Para intentar vencer esa segunda complicación, pareciera que el autor de Huaraca ha preferido, consciente o inconscientemente, centrar sus relatos en su barrio de San Juan de Miraflores. Borges solía ubicar sus historias en tiempos remotos con la intención de que nadie notara alguna incongruencia o error en la descripción del espacio.

Luis Francisco Palomino prefiere zurrarse en ello y está bien (el propio Borges también se zurraba a sí mismo). Y ubica sus historias no solo en un lugar conocido para algunos, sino también en un tiempo próximo para quienes nuestra adolescencia transitó en los primeros años de la tecnocumbia, Laura Bozzo, 6 voltios y la vuelta a la democracia como una prolongada decepción.

Dicho esto, no creo recordar ninguna historia con un hálito de esperanza y acaso esa sea su atmósfera, lo que queda al final de leer historias sobre una adolescente víctima de racismo, cuyo apellido, su identidad, está ligada a la condena diaria en el colegio por apellidarse Huarac. La derrota persigue a un niño que recibe una pelota comprada en Ciudad de Dios en vez de la soñada en el Ripley del Jockey Plaza o la creencia de ese poder mágico que encierran los huevos en esos rituales que pueden curar un susto con solo pasarlo por el cuerpo, pero el mal sigue afuera y también adentro.

Mientras lo leía, recordaba ciertos espacios como propios y es que pasé mis primeros años en esas calles, comprando CDs piratas y aprendiendo a reventar cohetes con un pasador de zapatilla hasta que aprendiera a usar un fósforo o encendedor prestado por mi tío.

Tal vez sea esa reminiscencia la que me hace cuestionar algunas líneas que parecen auxiliar al lector como cuando tiene que explicar la referencia a un spot publicitario en el que se menciona “¡Es un mooooonssstruuoo!” o como cuando señala que la indicación de un personaje para llegar a Ciudad de Dios, lo hace para referirse realmente a un mercado mayorista de la zona.

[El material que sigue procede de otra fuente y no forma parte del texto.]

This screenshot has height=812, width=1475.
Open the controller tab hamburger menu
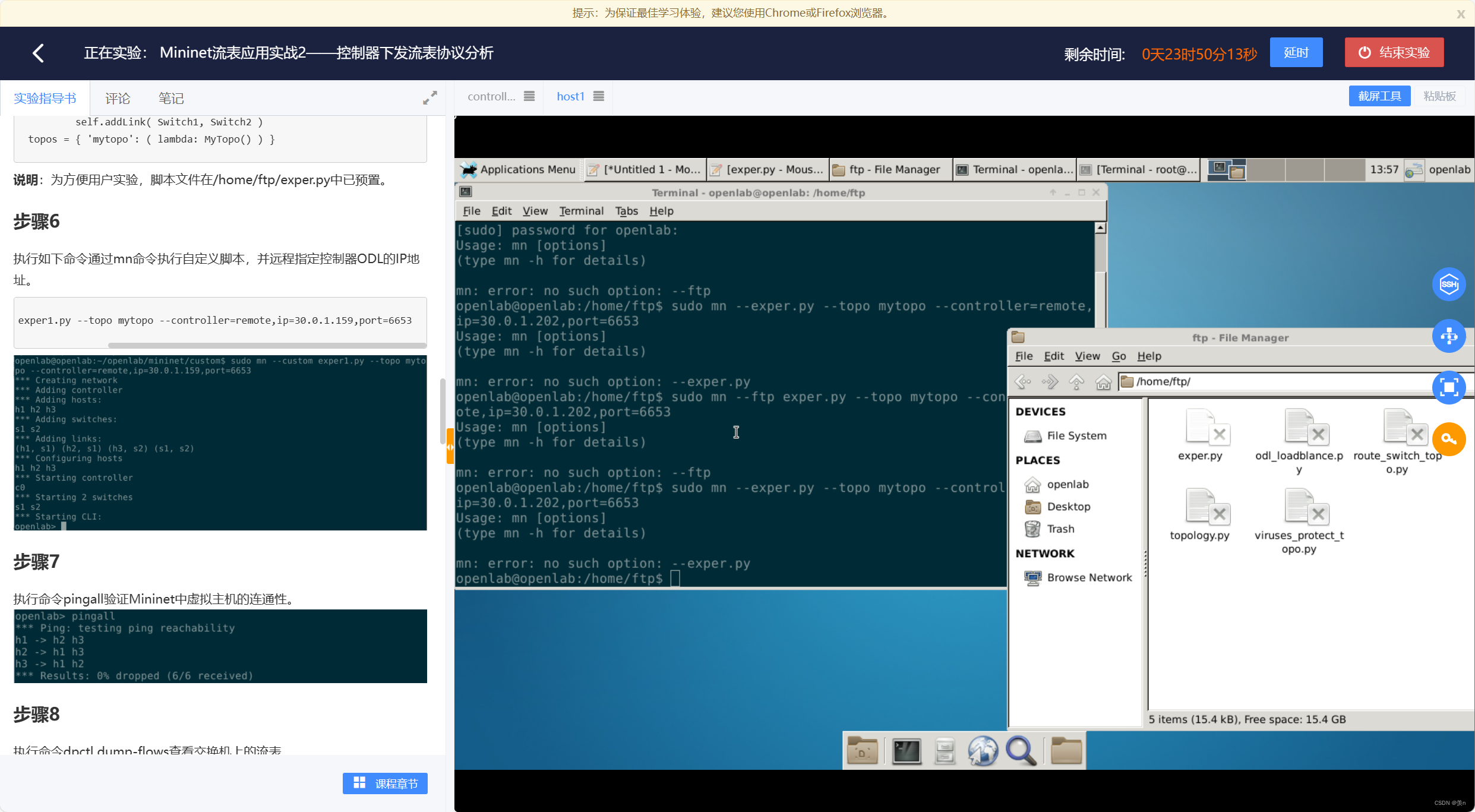(x=529, y=96)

Pero si estos son desaciertos, en el lado opuesto habitan pasajes que sugieren a un autor capaz de escapar de la rigidez de la palabra exacta y cruda. Hay frases que delatan un ojo atento a los detalles y a la creación de imágenes: “En el reflejo, sus pupilas eran lunas de betún, agujeros negros que la absorbían”. O esta otra: “En el tablero del auto, la caja de un CD pirata, como los que compraba en Wilson, recibía la luz y reflejaba un arcoíris que me embriagaba más”.

Son nueve los cuentos que componen su segundo libro. Destaco Liga de campeones, Cero papeletas y, quizá el más logrado, Ángel de lentejuelas. En el primero, la búsqueda de una pelota de fútbol ofrece un efímero estatus en un entorno gris y cotidiano. El segundo explora la relación entre un conductor de combi y una mujer adinerada, recordándonos el potencial de historias románticas poco exploradas. Finalmente, el tercero contrasta la virilidad atemorizante de un cobrador de cupos con esa otra parte que vive enamorada de un hombre al que intenta salvar de una vida nocturna que, a la vez, le atrae y le repele.

Ignoro si estamos ante la renovación de un género tan transitado, pero sí ante un narrador que cumple acaso la función más importante que puede tener un creador de historias: entretener y no dejar indiferente al lector.